#### Records for the exercise:

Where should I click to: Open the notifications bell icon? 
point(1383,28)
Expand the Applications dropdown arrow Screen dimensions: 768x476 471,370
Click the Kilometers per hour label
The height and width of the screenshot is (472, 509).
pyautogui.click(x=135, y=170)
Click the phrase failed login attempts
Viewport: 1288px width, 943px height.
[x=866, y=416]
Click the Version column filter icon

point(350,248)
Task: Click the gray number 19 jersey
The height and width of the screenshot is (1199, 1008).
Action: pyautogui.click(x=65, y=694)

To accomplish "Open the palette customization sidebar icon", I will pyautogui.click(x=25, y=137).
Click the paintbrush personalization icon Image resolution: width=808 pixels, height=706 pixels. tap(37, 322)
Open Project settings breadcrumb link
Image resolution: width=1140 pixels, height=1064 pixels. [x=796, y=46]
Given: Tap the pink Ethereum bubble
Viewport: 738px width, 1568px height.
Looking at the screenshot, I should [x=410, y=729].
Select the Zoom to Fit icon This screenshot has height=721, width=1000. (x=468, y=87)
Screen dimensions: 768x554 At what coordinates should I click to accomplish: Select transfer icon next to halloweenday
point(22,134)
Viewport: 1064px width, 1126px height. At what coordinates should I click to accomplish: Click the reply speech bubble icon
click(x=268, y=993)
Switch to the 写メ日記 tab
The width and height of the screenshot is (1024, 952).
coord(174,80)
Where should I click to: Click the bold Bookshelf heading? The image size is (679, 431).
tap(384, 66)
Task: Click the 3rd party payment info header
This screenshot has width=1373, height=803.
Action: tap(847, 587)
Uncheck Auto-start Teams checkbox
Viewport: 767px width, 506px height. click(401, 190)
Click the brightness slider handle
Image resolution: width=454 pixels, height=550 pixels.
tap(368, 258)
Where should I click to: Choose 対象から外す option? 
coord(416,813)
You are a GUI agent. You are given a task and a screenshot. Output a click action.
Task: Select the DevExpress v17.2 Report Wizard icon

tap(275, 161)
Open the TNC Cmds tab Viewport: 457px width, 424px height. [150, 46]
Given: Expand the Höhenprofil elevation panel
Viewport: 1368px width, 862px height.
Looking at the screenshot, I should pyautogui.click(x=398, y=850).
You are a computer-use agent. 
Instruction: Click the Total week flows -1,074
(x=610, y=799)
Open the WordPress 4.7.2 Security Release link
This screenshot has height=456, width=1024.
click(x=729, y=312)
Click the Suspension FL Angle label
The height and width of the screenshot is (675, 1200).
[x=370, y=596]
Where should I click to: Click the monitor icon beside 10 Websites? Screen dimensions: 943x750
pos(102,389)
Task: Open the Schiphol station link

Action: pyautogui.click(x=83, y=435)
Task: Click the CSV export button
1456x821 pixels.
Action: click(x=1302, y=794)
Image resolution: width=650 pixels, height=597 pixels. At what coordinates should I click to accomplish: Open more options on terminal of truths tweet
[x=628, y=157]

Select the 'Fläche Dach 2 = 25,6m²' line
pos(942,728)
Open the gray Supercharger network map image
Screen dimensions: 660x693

#### Problem to solve:
Repeat, word for word, every line from the line that contains "Task: Open the Schiphol station link" to the end of the entries; include both of those lines and no others.

#### Exercise solution:
Task: Open the Schiphol station link

Action: pyautogui.click(x=83, y=435)
Task: Click the CSV export button
1456x821 pixels.
Action: click(x=1302, y=794)
Image resolution: width=650 pixels, height=597 pixels. At what coordinates should I click to accomplish: Open more options on terminal of truths tweet
[x=628, y=157]

Select the 'Fläche Dach 2 = 25,6m²' line
pos(942,728)
Open the gray Supercharger network map image
Screen dimensions: 660x693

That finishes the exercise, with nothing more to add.